§ ASSIGNMENT
Could you retype the entries exactly as they are?

(Collected data entries)
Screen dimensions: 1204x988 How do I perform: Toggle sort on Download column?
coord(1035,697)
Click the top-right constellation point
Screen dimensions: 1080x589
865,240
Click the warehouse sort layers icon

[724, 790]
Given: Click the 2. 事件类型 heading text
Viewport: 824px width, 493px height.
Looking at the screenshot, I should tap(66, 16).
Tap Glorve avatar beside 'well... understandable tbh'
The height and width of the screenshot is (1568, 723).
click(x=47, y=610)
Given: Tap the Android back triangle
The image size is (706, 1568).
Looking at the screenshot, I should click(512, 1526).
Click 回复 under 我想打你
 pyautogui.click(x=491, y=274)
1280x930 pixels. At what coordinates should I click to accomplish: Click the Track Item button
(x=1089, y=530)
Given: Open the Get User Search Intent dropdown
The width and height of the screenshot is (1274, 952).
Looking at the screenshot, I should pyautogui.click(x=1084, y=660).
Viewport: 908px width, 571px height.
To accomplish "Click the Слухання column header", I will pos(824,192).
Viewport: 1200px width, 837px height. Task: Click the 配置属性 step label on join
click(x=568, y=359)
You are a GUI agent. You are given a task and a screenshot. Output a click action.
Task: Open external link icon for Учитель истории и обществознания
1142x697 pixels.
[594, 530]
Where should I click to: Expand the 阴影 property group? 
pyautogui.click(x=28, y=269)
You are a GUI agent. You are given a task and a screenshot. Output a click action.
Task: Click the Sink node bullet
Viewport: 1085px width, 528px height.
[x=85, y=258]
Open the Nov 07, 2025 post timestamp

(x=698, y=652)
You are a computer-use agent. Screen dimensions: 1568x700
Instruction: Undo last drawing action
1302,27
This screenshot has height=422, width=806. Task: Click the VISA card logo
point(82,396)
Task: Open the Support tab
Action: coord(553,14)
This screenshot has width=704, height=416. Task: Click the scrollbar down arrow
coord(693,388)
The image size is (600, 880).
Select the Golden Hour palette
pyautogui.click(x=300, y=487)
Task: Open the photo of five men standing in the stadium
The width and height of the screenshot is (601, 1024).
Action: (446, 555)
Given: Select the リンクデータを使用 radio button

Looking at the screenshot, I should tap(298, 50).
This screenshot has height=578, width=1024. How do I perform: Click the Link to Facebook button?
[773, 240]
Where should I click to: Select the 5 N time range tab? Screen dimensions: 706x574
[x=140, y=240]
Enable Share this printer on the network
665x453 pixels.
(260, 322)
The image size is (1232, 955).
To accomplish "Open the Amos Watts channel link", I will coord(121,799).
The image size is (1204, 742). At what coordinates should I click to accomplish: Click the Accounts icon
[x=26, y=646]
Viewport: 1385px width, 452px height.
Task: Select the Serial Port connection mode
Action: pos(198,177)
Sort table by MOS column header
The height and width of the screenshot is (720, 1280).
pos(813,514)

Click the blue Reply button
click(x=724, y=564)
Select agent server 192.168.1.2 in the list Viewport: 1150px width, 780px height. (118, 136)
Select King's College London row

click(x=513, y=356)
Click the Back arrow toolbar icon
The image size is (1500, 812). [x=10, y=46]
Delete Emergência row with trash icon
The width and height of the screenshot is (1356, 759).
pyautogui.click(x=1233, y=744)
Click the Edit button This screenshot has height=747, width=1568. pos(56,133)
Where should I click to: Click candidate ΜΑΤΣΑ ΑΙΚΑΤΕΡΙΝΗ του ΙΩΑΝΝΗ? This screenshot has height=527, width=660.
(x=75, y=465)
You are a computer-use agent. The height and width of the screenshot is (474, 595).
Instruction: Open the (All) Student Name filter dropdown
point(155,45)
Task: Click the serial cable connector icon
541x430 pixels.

§ EXERCISE RESULT
Screen dimensions: 1204x988 How do I perform: Toggle sort on Download column?
coord(1035,697)
Click the top-right constellation point
Screen dimensions: 1080x589
865,240
Click the warehouse sort layers icon

[724, 790]
Given: Click the 2. 事件类型 heading text
Viewport: 824px width, 493px height.
Looking at the screenshot, I should tap(66, 16).
Tap Glorve avatar beside 'well... understandable tbh'
The height and width of the screenshot is (1568, 723).
click(x=47, y=610)
Given: Tap the Android back triangle
The image size is (706, 1568).
Looking at the screenshot, I should click(512, 1526).
Click 回复 under 我想打你
 pyautogui.click(x=491, y=274)
1280x930 pixels. At what coordinates should I click to accomplish: Click the Track Item button
(x=1089, y=530)
Given: Open the Get User Search Intent dropdown
The width and height of the screenshot is (1274, 952).
Looking at the screenshot, I should pyautogui.click(x=1084, y=660).
Viewport: 908px width, 571px height.
To accomplish "Click the Слухання column header", I will pos(824,192).
Viewport: 1200px width, 837px height. Task: Click the 配置属性 step label on join
click(x=568, y=359)
You are a GUI agent. You are given a task and a screenshot. Output a click action.
Task: Open external link icon for Учитель истории и обществознания
1142x697 pixels.
[594, 530]
Where should I click to: Expand the 阴影 property group? 
pyautogui.click(x=28, y=269)
You are a GUI agent. You are given a task and a screenshot. Output a click action.
Task: Click the Sink node bullet
Viewport: 1085px width, 528px height.
[x=85, y=258]
Open the Nov 07, 2025 post timestamp

(x=698, y=652)
You are a computer-use agent. Screen dimensions: 1568x700
Instruction: Undo last drawing action
1302,27
This screenshot has height=422, width=806. Task: Click the VISA card logo
point(82,396)
Task: Open the Support tab
Action: coord(553,14)
This screenshot has width=704, height=416. Task: Click the scrollbar down arrow
coord(693,388)
The image size is (600, 880).
Select the Golden Hour palette
pyautogui.click(x=300, y=487)
Task: Open the photo of five men standing in the stadium
The width and height of the screenshot is (601, 1024).
Action: (446, 555)
Given: Select the リンクデータを使用 radio button

Looking at the screenshot, I should tap(298, 50).
This screenshot has height=578, width=1024. How do I perform: Click the Link to Facebook button?
[773, 240]
Where should I click to: Select the 5 N time range tab? Screen dimensions: 706x574
[x=140, y=240]
Enable Share this printer on the network
665x453 pixels.
(260, 322)
The image size is (1232, 955).
To accomplish "Open the Amos Watts channel link", I will coord(121,799).
The image size is (1204, 742). At what coordinates should I click to accomplish: Click the Accounts icon
[x=26, y=646]
Viewport: 1385px width, 452px height.
Task: Select the Serial Port connection mode
Action: pos(198,177)
Sort table by MOS column header
The height and width of the screenshot is (720, 1280).
pos(813,514)

Click the blue Reply button
click(x=724, y=564)
Select agent server 192.168.1.2 in the list Viewport: 1150px width, 780px height. (118, 136)
Select King's College London row

click(x=513, y=356)
Click the Back arrow toolbar icon
The image size is (1500, 812). [x=10, y=46]
Delete Emergência row with trash icon
The width and height of the screenshot is (1356, 759).
pyautogui.click(x=1233, y=744)
Click the Edit button This screenshot has height=747, width=1568. pos(56,133)
Where should I click to: Click candidate ΜΑΤΣΑ ΑΙΚΑΤΕΡΙΝΗ του ΙΩΑΝΝΗ? This screenshot has height=527, width=660.
(x=75, y=465)
You are a computer-use agent. The height and width of the screenshot is (474, 595).
Instruction: Open the (All) Student Name filter dropdown
point(155,45)
Task: Click the serial cable connector icon
541x430 pixels.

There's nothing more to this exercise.